This article originally appeared in TechNews on November 16, 2015

Emerging from the Santa Fe bedroom of then-19-year-old Zach Condon nearly a decade ago, Beirut was a musical project that found immediate acclaim by virtue of its seeming absurdity at the time. Coming right on the cusp of the explosion of the “baroque pop” genre, Condon’s first album, Gulag Orkestar, combined Balkan folk roots with contemporary Indie sensibilities in a way nobody expected. In fact, it’s highly unlikely that anybody expected any combination of those two music styles to launch somebody’s career, let alone that of a teenager from the American southwest with no Eastern European ancestry to his name. And so, thrust into the spotlight by the sheer improbability of his project, Condon embarked on the life of a professional musician before turning twenty, filling bars and small concert halls with people who had read early reviews of his work in Pitchfork or The Guardian.

Condon’s earliest shows included just a few friends brought along to fill out his sound, before Beirut morphed into a full band, and the results were actually rather disappointing for initial fans of the group. Condon’s music was carefully, lovingly constructed with layer upon layer on his studio recordings, and that complexity didn’t translate very well to a live setting with only three or four musicians present. Critics at the time became dismissive of Condon’s ability to match in concert what he could do on an album, culminating in the cancellation of a European tour in 2008 that Condon implied was due to frustration about the lack of power in his own performances.
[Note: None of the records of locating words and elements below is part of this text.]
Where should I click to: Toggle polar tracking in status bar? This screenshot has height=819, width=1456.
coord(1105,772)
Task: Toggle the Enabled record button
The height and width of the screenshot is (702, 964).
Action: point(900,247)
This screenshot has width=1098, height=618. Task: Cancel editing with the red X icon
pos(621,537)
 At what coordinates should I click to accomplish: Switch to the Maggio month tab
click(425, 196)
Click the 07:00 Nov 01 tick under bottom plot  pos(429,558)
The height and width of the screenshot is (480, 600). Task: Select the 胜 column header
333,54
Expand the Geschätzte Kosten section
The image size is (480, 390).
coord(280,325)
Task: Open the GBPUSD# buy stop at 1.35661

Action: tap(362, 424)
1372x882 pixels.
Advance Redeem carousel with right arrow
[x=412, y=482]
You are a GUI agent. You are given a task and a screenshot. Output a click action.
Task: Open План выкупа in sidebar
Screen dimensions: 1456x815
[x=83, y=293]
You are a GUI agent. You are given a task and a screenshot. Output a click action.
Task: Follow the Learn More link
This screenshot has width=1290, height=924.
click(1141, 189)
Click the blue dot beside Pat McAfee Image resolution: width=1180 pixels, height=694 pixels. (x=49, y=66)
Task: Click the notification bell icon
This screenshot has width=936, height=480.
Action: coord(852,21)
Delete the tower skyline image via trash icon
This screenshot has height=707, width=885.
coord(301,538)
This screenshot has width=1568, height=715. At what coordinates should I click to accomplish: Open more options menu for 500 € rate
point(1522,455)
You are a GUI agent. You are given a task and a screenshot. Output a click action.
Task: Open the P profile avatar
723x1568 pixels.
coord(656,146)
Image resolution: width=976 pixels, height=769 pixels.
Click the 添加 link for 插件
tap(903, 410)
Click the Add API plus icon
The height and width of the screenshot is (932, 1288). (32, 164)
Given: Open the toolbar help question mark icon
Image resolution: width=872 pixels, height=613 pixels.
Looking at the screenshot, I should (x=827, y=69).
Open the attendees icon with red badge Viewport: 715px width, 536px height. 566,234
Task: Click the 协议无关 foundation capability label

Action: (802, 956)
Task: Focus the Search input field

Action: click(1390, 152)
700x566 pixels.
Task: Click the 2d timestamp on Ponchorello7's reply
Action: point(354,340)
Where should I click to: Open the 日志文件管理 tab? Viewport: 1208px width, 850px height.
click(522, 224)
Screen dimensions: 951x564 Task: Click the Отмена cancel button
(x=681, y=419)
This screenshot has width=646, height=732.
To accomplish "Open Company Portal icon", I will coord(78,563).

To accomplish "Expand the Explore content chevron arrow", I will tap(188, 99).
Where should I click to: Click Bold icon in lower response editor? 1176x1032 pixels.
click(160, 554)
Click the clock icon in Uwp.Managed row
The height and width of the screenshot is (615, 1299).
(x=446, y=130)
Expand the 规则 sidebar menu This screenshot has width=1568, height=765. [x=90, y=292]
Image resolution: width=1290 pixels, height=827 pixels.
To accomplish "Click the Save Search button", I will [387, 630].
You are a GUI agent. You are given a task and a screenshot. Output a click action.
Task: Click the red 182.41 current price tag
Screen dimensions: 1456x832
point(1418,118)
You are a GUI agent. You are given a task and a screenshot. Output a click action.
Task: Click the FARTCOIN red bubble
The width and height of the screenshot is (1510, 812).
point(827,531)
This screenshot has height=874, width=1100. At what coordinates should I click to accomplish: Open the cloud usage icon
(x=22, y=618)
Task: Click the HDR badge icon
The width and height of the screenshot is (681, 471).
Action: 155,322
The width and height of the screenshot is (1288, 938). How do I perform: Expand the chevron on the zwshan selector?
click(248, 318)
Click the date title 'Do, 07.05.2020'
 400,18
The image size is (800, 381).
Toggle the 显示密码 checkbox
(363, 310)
He took a break from touring while going even bigger on studio recordings (including an EP with a full Mexican brass band), and regrouped following his third full-length, The Rip Tide, with a permanent lineup of five other musicians behind him. This modern lineup brought with it a renewed interest in Beirut’s live performances, and last week, with their newest album out two months ago, the band visited a sold-out Riviera Theatre in Uptown to prove their chops on material spanning the length of their career so far.

After a short opening set from Chicago’s own Icy Demons (whose lead singer, Blue Hawaii, runs the Shape Shoppe recording studio in the South Loop where two Beirut releases were mixed), Condon and the band took to the stage with an immediate crowd pleaser, “Scenic World”, which is perhaps the best-regarded track from Gulag Orkestar. It also gave an early indication of some of the elements of the group’s sound that still limit them in a live environment, with the intro synth line taking on a different tone than on the album. That was soon forgotten, though, as Condon and the two musicians flanking him took up their horns, and the crowd cheered in anticipation of the coming crescendo. Though only three in number, Beirut’s horn section was revelatory, and each moment that their instruments were readied was worthy of celebration on the part of the crowd. A marked improvement from previous tours, the arrangements this time around were specifically meant for a smaller number of performers than appeared on album, lending energy to the show with three-part recreations of the group’s vibrant compositions. The band even had the ambition to try out some tracks from March of the Zapotec, the aforementioned EP recorded with a full Mexican brass band, and the results were quite impressive.

The mix of songs in the show was actually rather diverse, considering that this was a tour spurred by a new album. Only six of the night’s twenty-one pieces came from 2015’s No No No, with at least three from each of the other releases from the group (aside from 2006’s Lon Gisland EP, a little-remembered release that only earned a single live performance of one of its pieces). While certain tracks would certainly have been improved by a larger on-stage cast (for example, none of the violin parts from The Flying Club Cup were present), the six-piece band brought each of their tracks to life in a way that many would have doubted possible as late as just a couple years ago. Though some more casual attendees may have eventually been bored by the relatively stable structure of many of Condon’s compositions (which often rely on musical flourishes rather than unique melodies), the majority of the crowd wasn’t ready for the group to leave when they bowed out after a powerful performance of “So Allowed”, the closing track on No No No.

After a standing ovation lasting for minutes on end undiminished, most likely because the band hadn’t yet played their traditional concert closer “The Penalty”, Beirut returned to stage for four more tracks, including the title tracks from Gulag Orkestar and The Flying Club Cup. While “The Penalty” wasn’t included in the setlist this time around, the final set of tracks showcased the best of Beirut’s talent, and capped off a night of focused, impressive music. Beirut may still be physically limited by a live format as Zach Condon’s on-album ambition continues to grow, but that doesn’t keep them from putting on an enthralling show.